Over a million developers have joined DZone.
{{announcement.body}}
{{announcement.title}}

Graph Databases for Beginners: Graph Search Algorithm Basics

DZone's Guide to

Graph Databases for Beginners: Graph Search Algorithm Basics

Search algorithms in graphs are a very well-understood field, so it should come as no surprise that they can be leveraged to great effect in graph databases.

· Database Zone
Free Resource

Whether you work in SQL Server Management Studio or Visual Studio, Redgate tools integrate with your existing infrastructure, enabling you to align DevOps for your applications with DevOps for your SQL Server databases. Discover true Database DevOps, brought to you in partnership with Redgate.

While graph databases are certainly a rising tide in the world of technology, graph theory and graph algorithms are mature and well-understood fields of computer science.

In particular, graph search algorithms can be used to mine useful patterns and results from persisted graph data. As this is a practical introduction to graph databases, this blog post will discuss the basics of graph theory without diving too deeply into mathematics.

In this "Graph Databases for Beginners" blog series, we have covered why graphs are the future, why data relationships matter, the basics of data modeling, data modeling pitfalls to avoid, why a database query language matters, why we need NoSQL databases, ACID vs. BASE, a tour of aggregate stores, other graph data technologies, and native versus non-native graph processing and storage.

Today's discussion will be more theoretical, discussing different graph search algorithms and how they're used, including Dijkstra's algorithm and the A* algorithm.

Depth- and Breadth-First Search

There are two basic types of graph search algorithms: depth-first and breadth-first.
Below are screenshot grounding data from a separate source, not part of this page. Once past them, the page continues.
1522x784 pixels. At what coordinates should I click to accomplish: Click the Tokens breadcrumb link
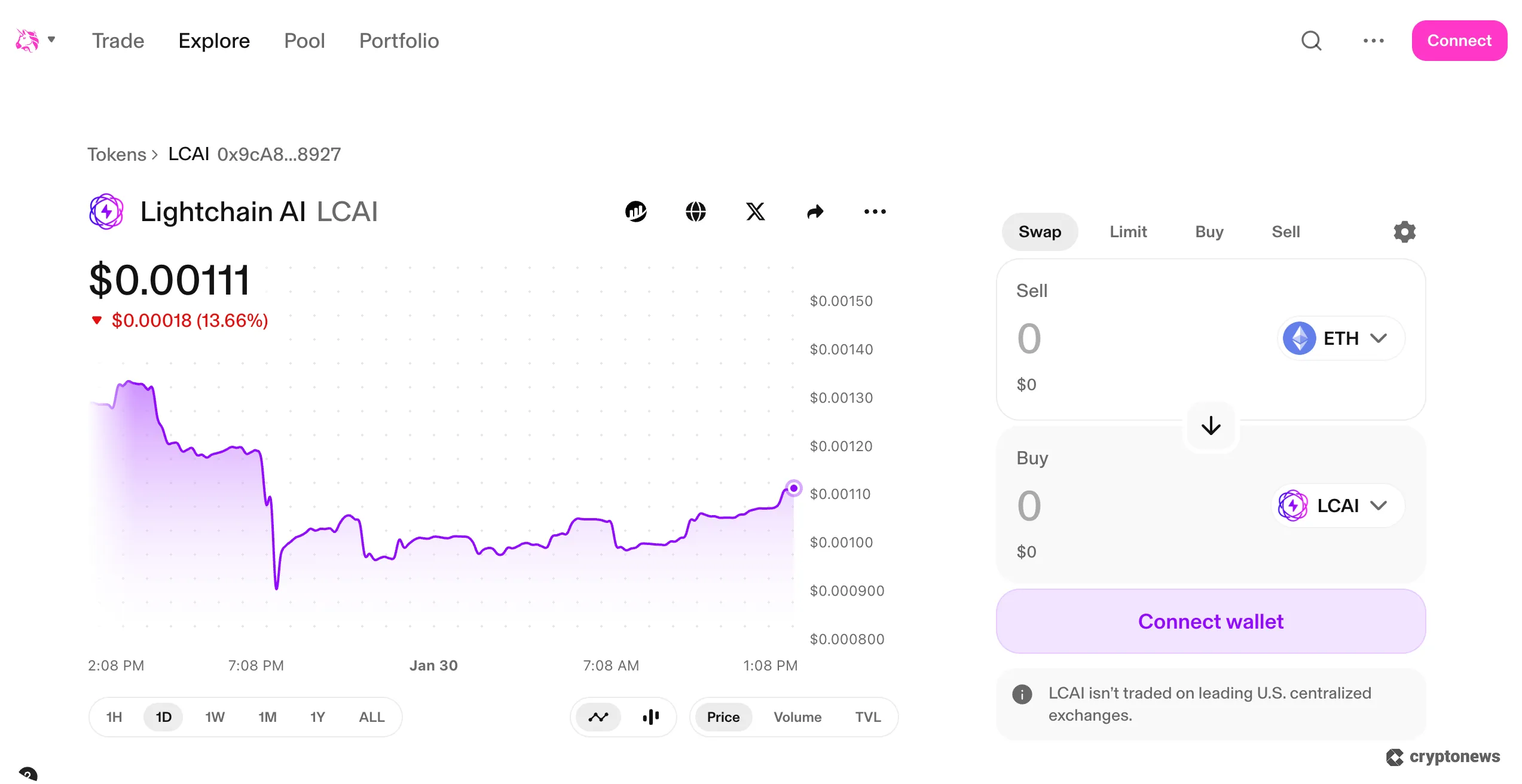(x=117, y=154)
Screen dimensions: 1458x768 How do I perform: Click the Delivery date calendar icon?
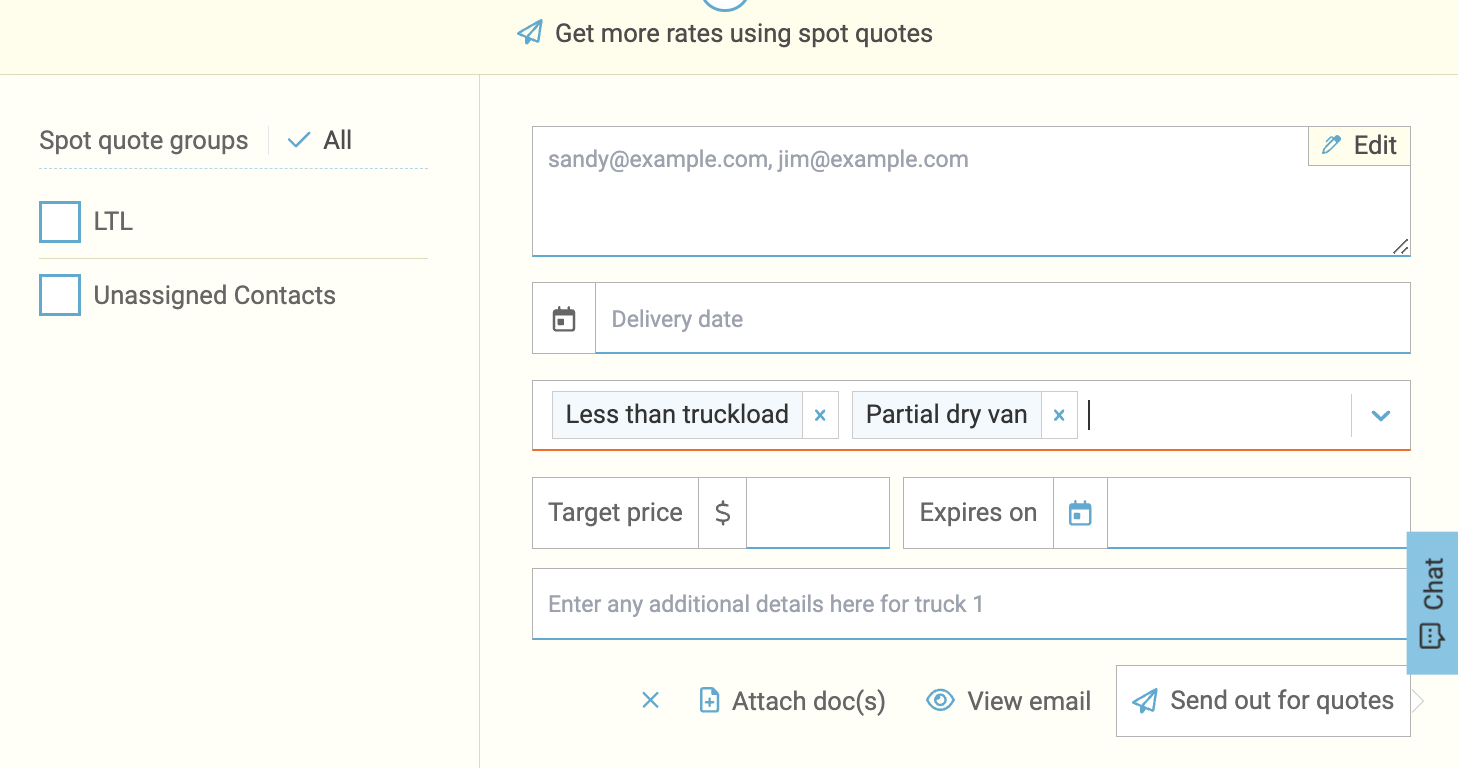pos(564,319)
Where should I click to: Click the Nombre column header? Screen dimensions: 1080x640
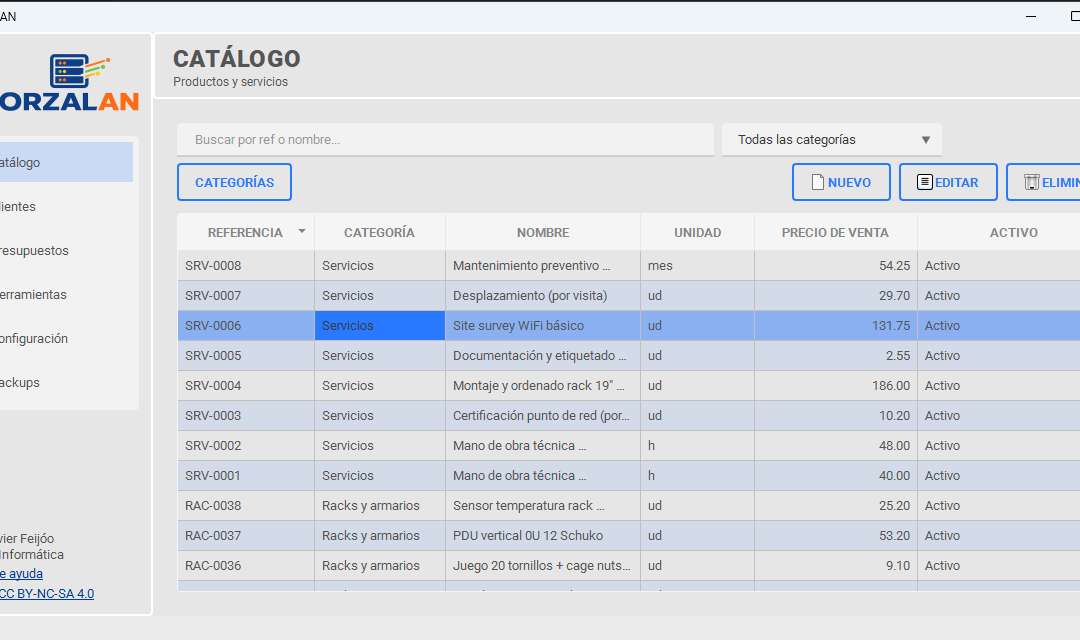click(x=543, y=232)
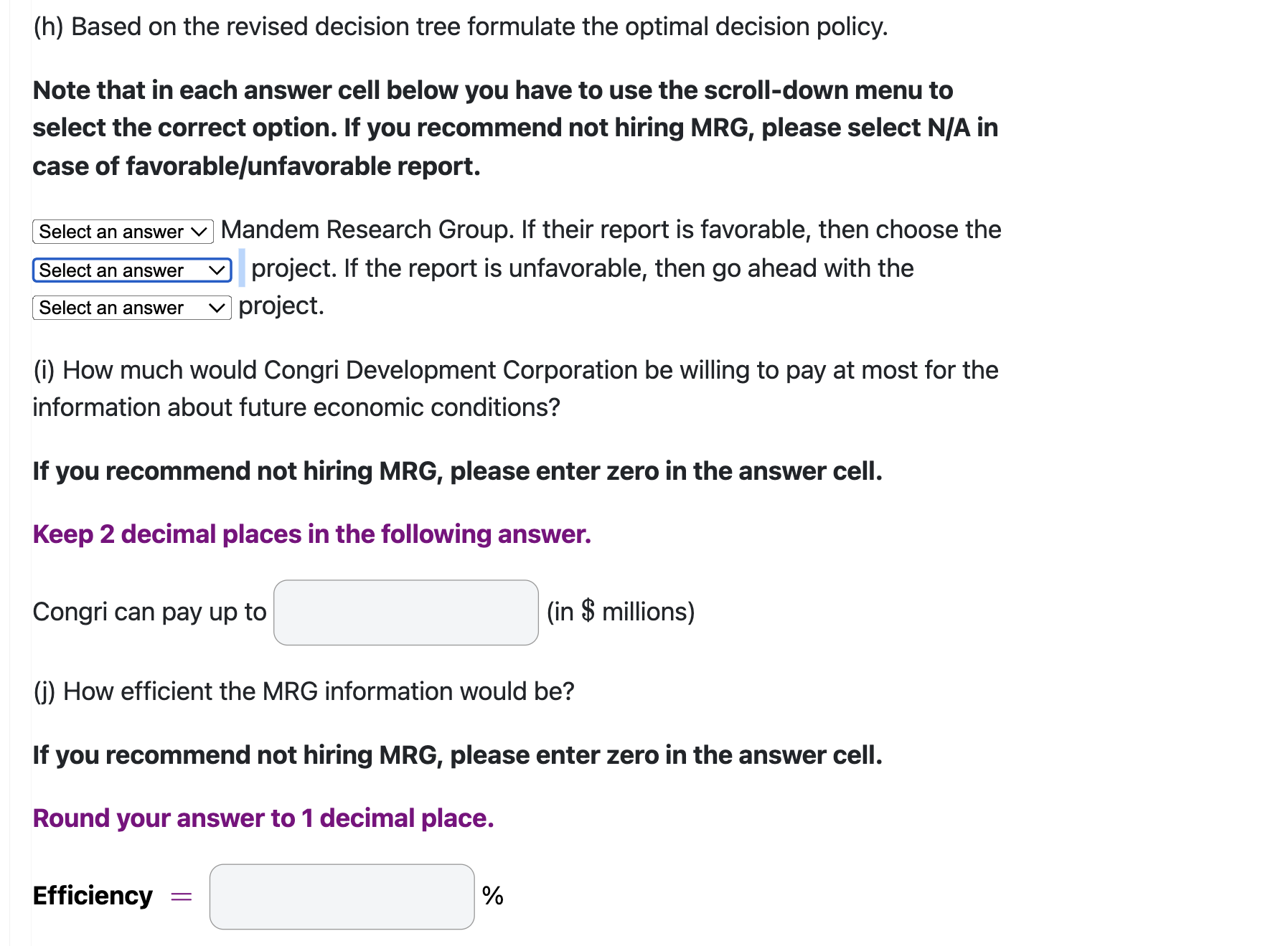1288x946 pixels.
Task: Focus the Efficiency percentage input field
Action: coord(342,897)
The former travels from a starting node to some end node before repeating the search down a different path from the same start node until the query is answered. Generally, depth-first is a good choice when trying to discover discrete pieces of information. They are also a good strategy for general graph traversals.

The most classic or basic level of depth-first is an uninformed search, where the algorithm searches a path until it reaches the end of the graph, then backtracks to the start node and tries a different path. On the contrary, dealing with semantically rich graph databases allows for informed searches, which conduct an early termination of a search if nodes with no compatible outgoing relationships are found. As a result, informed searches also have lower execution times.
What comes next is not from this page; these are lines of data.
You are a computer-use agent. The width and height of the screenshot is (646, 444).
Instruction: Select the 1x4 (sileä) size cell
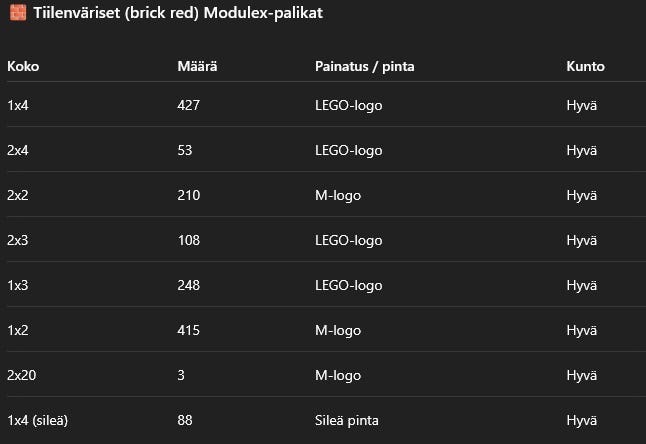tap(39, 420)
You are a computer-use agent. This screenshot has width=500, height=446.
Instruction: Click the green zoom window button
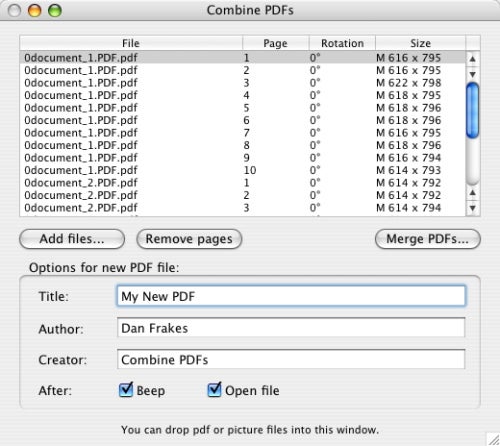click(x=55, y=11)
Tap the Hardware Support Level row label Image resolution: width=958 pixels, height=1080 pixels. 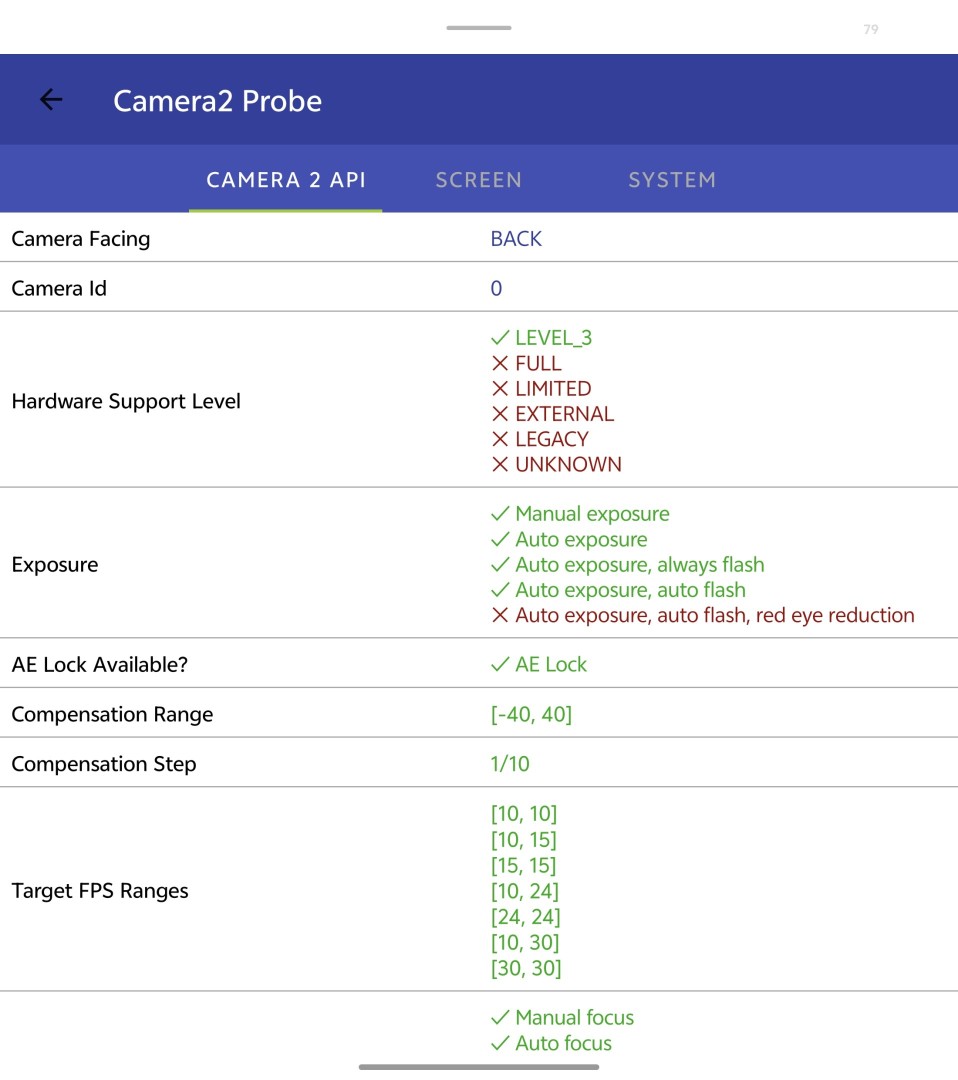pyautogui.click(x=126, y=402)
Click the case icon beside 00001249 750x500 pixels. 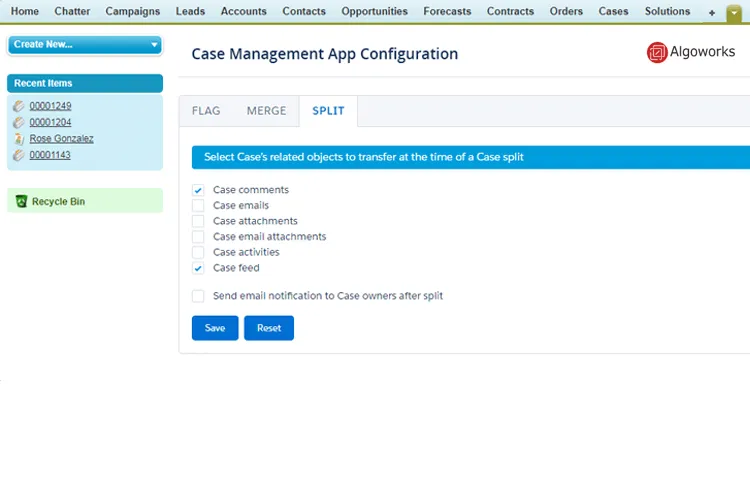(x=19, y=106)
(For the record, Cypher queries and Java traversals generally perform informed searches.)

Breadth-first algorithms conduct searches by exploring the graph one layer at a time. They begin with nodes one level deep away from the start node, followed by nodes at depth two, then depth three, and so on until the entire graph has been traversed.
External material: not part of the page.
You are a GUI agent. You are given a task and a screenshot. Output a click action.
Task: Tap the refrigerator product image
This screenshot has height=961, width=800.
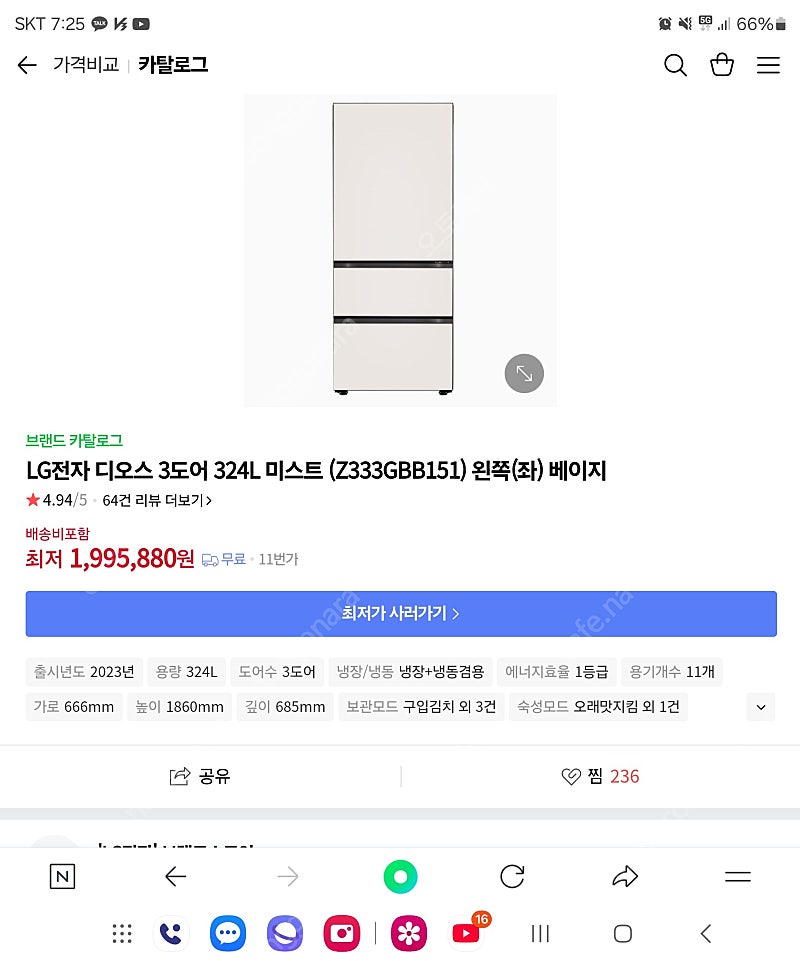tap(393, 248)
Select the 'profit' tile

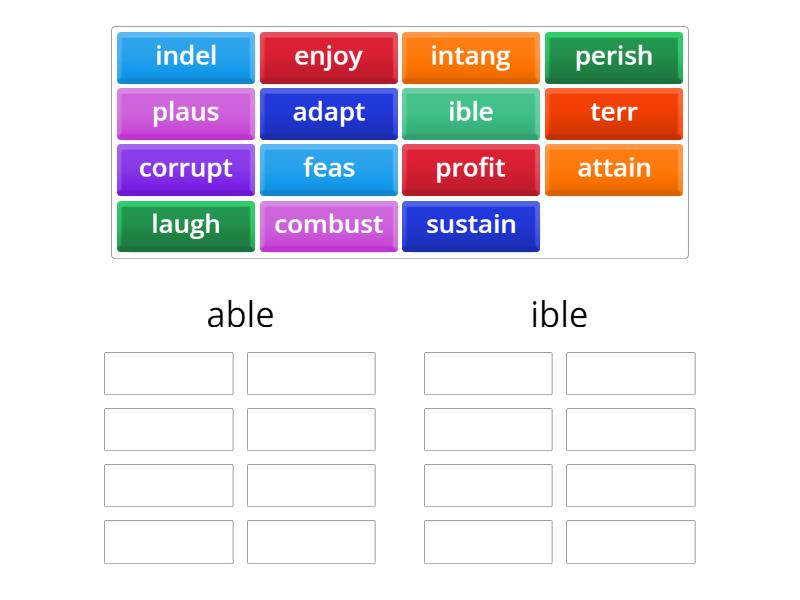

Step 1 of Dijkstra's Algorithm


Dijkstra's Algorithm

The goal of Dijkstra’s algorithm is to conduct a breadth-first search with a higher level of analysis in order to find the shortest path between two nodes in a graph. It does so in the following manner:
  1. Pick the start and end nodes and add the start node to the set of solved nodes with a value of 0. Solved nodes are the set of nodes with the shortest known path from the start node. The start node has a value of 0 because it is 0 path-length away from itself.
  2. Traverse breadth-first from the start node to its nearest neighbors and record the path length against each neighboring node.
  3. Pick the shortest path to one of these neighbors and mark that node as solved. In case of a tie, Dijkstra's algorithm will pick at random.
  4. Visit the nearest neighbors to the set of solved nodes and record the path lengths from the start node against these new neighbors. Don’t visit any neighboring nodes that have already been solved, as we already know the shortest paths to them.
  5. Repeat steps three and four until the destination node has been marked solved.
Dijkstra's algorithm is very efficient, as it works only with a smaller subset of the possible paths through a graph. After each node is solved, the shortest path from the start node is known and all subsequent paths build upon that knowledge.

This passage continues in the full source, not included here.